#### Directive:
Reproduce every entry below word for word, line by line.

#### Excerpted records:
..............................

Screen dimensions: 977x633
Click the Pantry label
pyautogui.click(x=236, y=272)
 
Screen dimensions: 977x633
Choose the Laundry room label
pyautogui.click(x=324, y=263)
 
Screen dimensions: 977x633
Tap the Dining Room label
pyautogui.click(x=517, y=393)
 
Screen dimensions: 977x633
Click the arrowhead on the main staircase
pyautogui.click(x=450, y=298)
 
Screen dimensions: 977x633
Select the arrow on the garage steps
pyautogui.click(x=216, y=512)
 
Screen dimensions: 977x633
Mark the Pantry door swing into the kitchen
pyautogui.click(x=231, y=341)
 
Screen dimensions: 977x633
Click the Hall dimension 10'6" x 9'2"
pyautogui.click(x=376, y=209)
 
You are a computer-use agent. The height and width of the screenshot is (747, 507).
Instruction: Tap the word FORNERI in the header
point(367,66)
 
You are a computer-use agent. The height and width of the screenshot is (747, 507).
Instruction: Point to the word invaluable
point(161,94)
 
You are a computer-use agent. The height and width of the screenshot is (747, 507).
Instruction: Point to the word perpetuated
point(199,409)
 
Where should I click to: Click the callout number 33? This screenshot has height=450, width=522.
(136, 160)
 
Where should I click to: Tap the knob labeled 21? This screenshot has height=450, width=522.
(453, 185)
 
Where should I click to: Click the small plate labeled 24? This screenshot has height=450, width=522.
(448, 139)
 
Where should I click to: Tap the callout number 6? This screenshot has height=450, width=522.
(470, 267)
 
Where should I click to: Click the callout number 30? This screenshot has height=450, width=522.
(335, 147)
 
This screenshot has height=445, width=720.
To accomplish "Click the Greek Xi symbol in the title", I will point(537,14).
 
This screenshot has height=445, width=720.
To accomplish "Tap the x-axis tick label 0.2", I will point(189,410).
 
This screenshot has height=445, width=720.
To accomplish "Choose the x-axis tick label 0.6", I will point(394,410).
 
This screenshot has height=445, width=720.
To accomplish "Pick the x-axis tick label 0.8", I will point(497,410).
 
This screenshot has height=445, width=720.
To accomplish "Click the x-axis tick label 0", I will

..............................

#### Reply to the task:
Screen dimensions: 977x633
Click the Pantry label
pyautogui.click(x=236, y=272)
 
Screen dimensions: 977x633
Choose the Laundry room label
pyautogui.click(x=324, y=263)
 
Screen dimensions: 977x633
Tap the Dining Room label
pyautogui.click(x=517, y=393)
 
Screen dimensions: 977x633
Click the arrowhead on the main staircase
pyautogui.click(x=450, y=298)
 
Screen dimensions: 977x633
Select the arrow on the garage steps
pyautogui.click(x=216, y=512)
 
Screen dimensions: 977x633
Mark the Pantry door swing into the kitchen
pyautogui.click(x=231, y=341)
 
Screen dimensions: 977x633
Click the Hall dimension 10'6" x 9'2"
pyautogui.click(x=376, y=209)
 
You are a computer-use agent. The height and width of the screenshot is (747, 507).
Instruction: Tap the word FORNERI in the header
point(367,66)
 
You are a computer-use agent. The height and width of the screenshot is (747, 507).
Instruction: Point to the word invaluable
point(161,94)
 
You are a computer-use agent. The height and width of the screenshot is (747, 507).
Instruction: Point to the word perpetuated
point(199,409)
 
Where should I click to: Click the callout number 33? This screenshot has height=450, width=522.
(136, 160)
 
Where should I click to: Tap the knob labeled 21? This screenshot has height=450, width=522.
(453, 185)
 
Where should I click to: Click the small plate labeled 24? This screenshot has height=450, width=522.
(448, 139)
 
Where should I click to: Tap the callout number 6? This screenshot has height=450, width=522.
(470, 267)
 
Where should I click to: Click the callout number 30? This screenshot has height=450, width=522.
(335, 147)
 
This screenshot has height=445, width=720.
To accomplish "Click the Greek Xi symbol in the title", I will point(537,14).
 
This screenshot has height=445, width=720.
To accomplish "Tap the x-axis tick label 0.2", I will point(189,410).
 
This screenshot has height=445, width=720.
To accomplish "Choose the x-axis tick label 0.6", I will point(394,410).
 
This screenshot has height=445, width=720.
To accomplish "Pick the x-axis tick label 0.8", I will point(497,410).
 
This screenshot has height=445, width=720.
To accomplish "Click the x-axis tick label 0", I will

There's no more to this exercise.